Hayford's advice is correct. We will not throw out the baby with the bathwater. I'm pretty sure we're saner than that. I'll leave a note for Howard to join here as i cannot find where he outlined his need for short articles, but it sounded similar to yours. With respect to OR are you sure it is not just synthesis? Clearly a writer has to decide the angle and resources that will be included, especially for history. Is that OR? Why don't you write some examples and it will be easier to discuss the content with regard to OR. Chris Day 16:38, 31 January 2009 (UTC)
I wouldn't worry about original research. Most of the more active contributors do it all the time. It just needs to be kept within the bounds of what would be accepted in the discipline, be supported, and be balanced. The Wikipedia original research rules, which were simply grandfathered in here in a lot of ways, are designed to keep me from writing an article about guinea pigs that says their diet consists primarily of their own poop because mine ate his all the time when I was little. --Joe Quick 16:44, 31 January 2009 (UTC)
Yes, Joe, that's my point. "Most of the more active contributors do it all the time." See my Henry Adams. Synthesized, to be sure, but also my original take on H.A. (and unfinished). I prefer what we do here to writing an encyclopedia (I've written "real" encyclopedia articles). Russell D. Jones 18:24, 31 January 2009 (UTC)
If we start *really* worrying about original research, we're gonna end up like WP, in which some articles now, as far as I can tell, either have a footnote on every word or a "citation needed" template. In that way lies total madness. We ought to be able to write: "Winston Churchill was a British statesman" without having 4 footnotes on it to prove that we know what we're talking about. Hayford Peirce 16:52, 31 January 2009 (UTC)
I cannot resist, apropos screwdrivers, mentioning my regret that over the years, I lost my copy of the General Telephone & Electronics Practice, "Screwdriver: theory of operation, use, and maintenance."
The short article discussion started in a wide-ranging discussion at CZ Talk: Usability. At User: Howard C. Berkowitz/Strong Articles, there are notes toward a first proposal for the non-orphaning policy, but it does not include what Chris and I have called the "lemma" problem because we didn't a good handle, and Larry wanted an actionable proposal.
If we can get a handle, great! I'd much rather see the proposal be submitted with it than without it. While at some levels it complicates things, I'm not convinced that the overhead of clusters for everything may not be a deterrent to the main goal of encouraging linking.
It's not just an issue of original research, but also original synthesis. The latter, when it is a neutral guide of how to approach a complex subject, certainly can be peer reviewed here, assuming an adequate number of peers. A CZ...ummm..."how to approach a subject article" really can't be outside-reviewed or depend on external sources, as much of it is specific to navigating CZ, organizing subarticles, etc.

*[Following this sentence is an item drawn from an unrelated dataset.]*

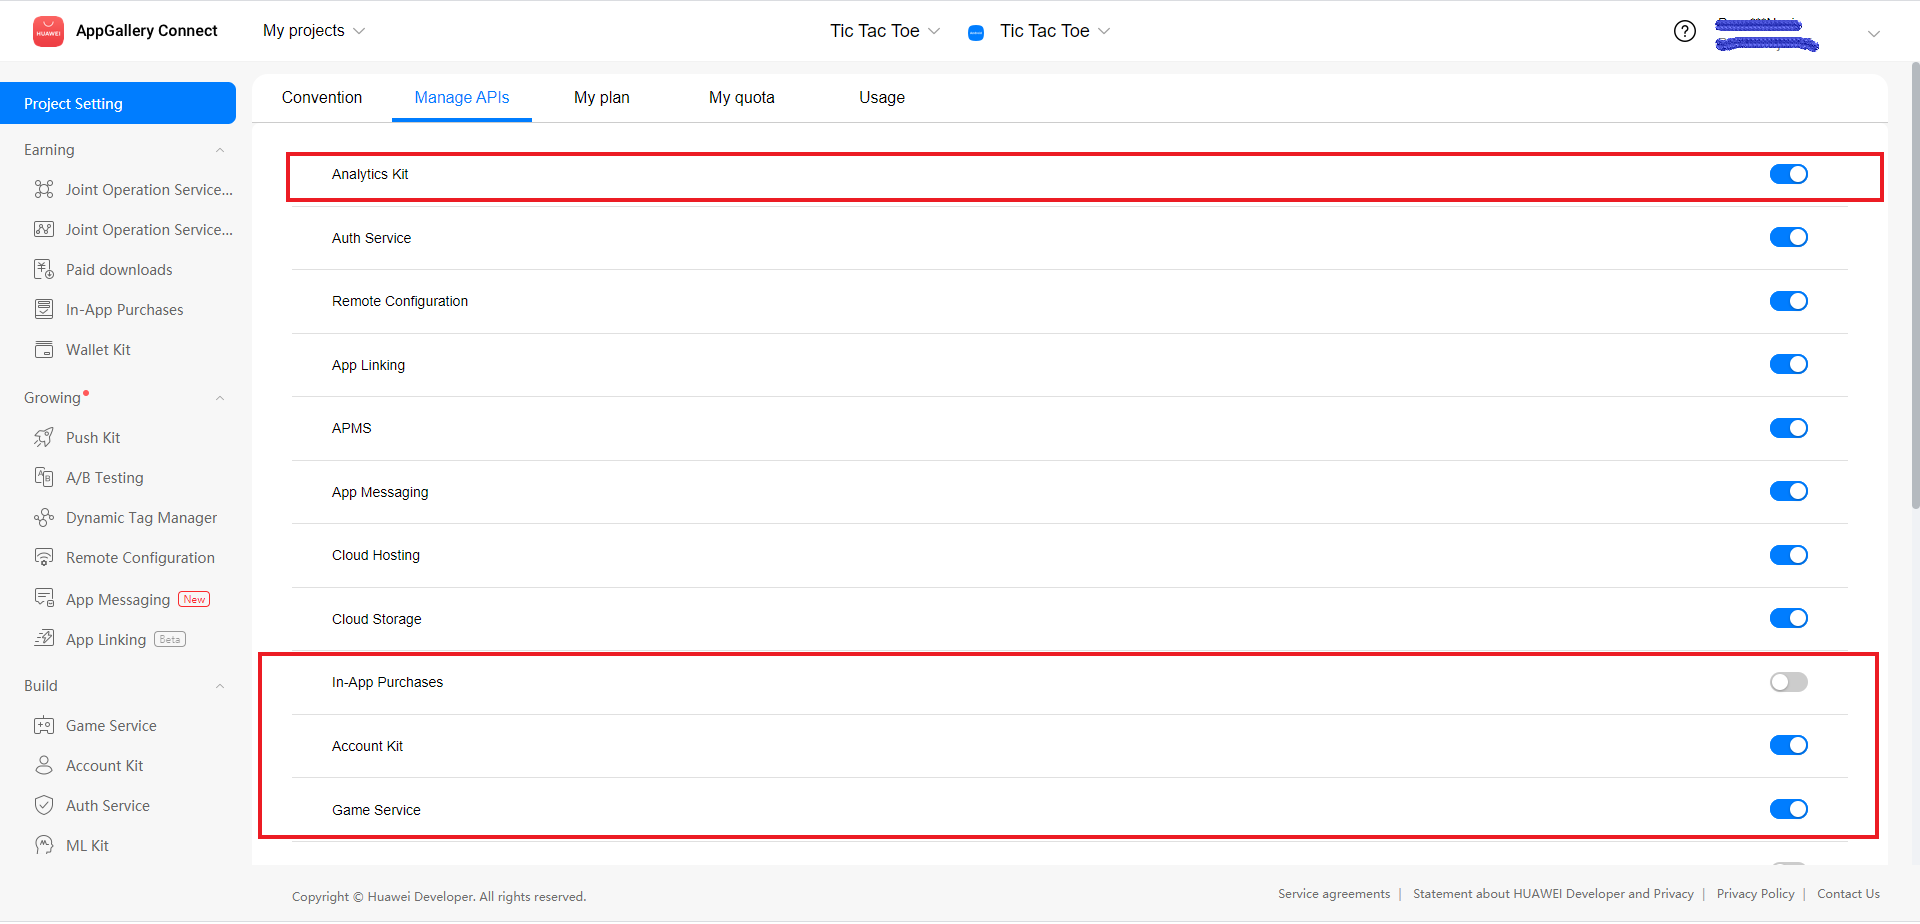The width and height of the screenshot is (1920, 924).
Task: Click the Huawei AppGallery Connect logo
Action: (x=48, y=31)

At least in Internet engineering, there are quite standard documents, such as "framework" complementing "architecture", and "applicability statement" complementing detailed specification (think subarticle) that are considered required parts of the process. The set of documents that define the Internet's mechanisms aren't exactly an encyclopedia, but they also differ from some less-implementable but more formal standards. They are, however, the result of an intense collaborative process, although the term "full-contact design review" is sometimes considered apt. Howard C. Berkowitz 17:48, 31 January 2009 (UTC)

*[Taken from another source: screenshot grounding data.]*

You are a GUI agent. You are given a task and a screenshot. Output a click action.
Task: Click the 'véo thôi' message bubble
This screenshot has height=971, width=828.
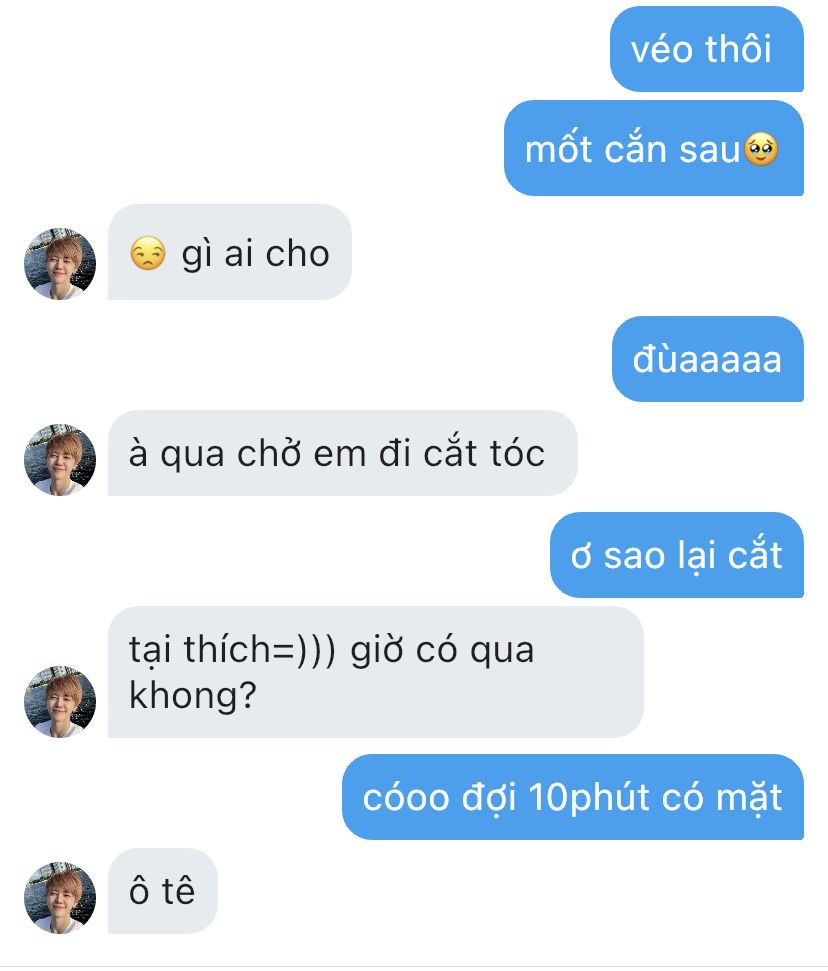click(x=707, y=50)
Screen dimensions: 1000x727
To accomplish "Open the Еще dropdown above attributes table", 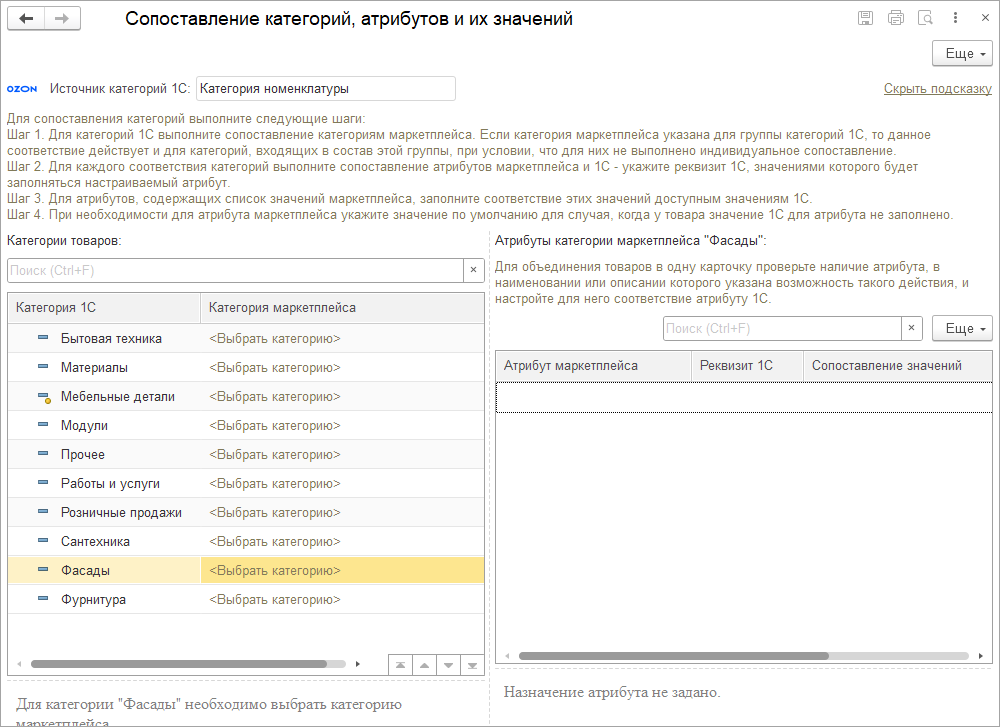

I agree with what others have said above--don't worry about original research. Or, if you want, give us (or just me, if you want) an example of an article, or some text, you think is original research, and why you think it's original research. The notion of original research is admittedly vague, especially when it comes to things like historical analysis. It may or may not help to look at this essay-in-development about original research, and the fact that original research policy here is based on the Statement of Fundamental Policies line stating, that our articles are "based on common experience, published, credible research, and expert opinion." This is what CZ:Approval Standards says: "Articles should be aimed to serve as excellent encyclopedia articles, and thus are summations of what is known about a topic. Hence, while articles may sum up their topics in novel ways, they should not do so in ways that imply new theories or analyses that in academic contexts would require peer review for publishing. In other words, they should not contain original research or observations." Well...? --Larry Sanger 17:53, 31 January 2009 (UTC)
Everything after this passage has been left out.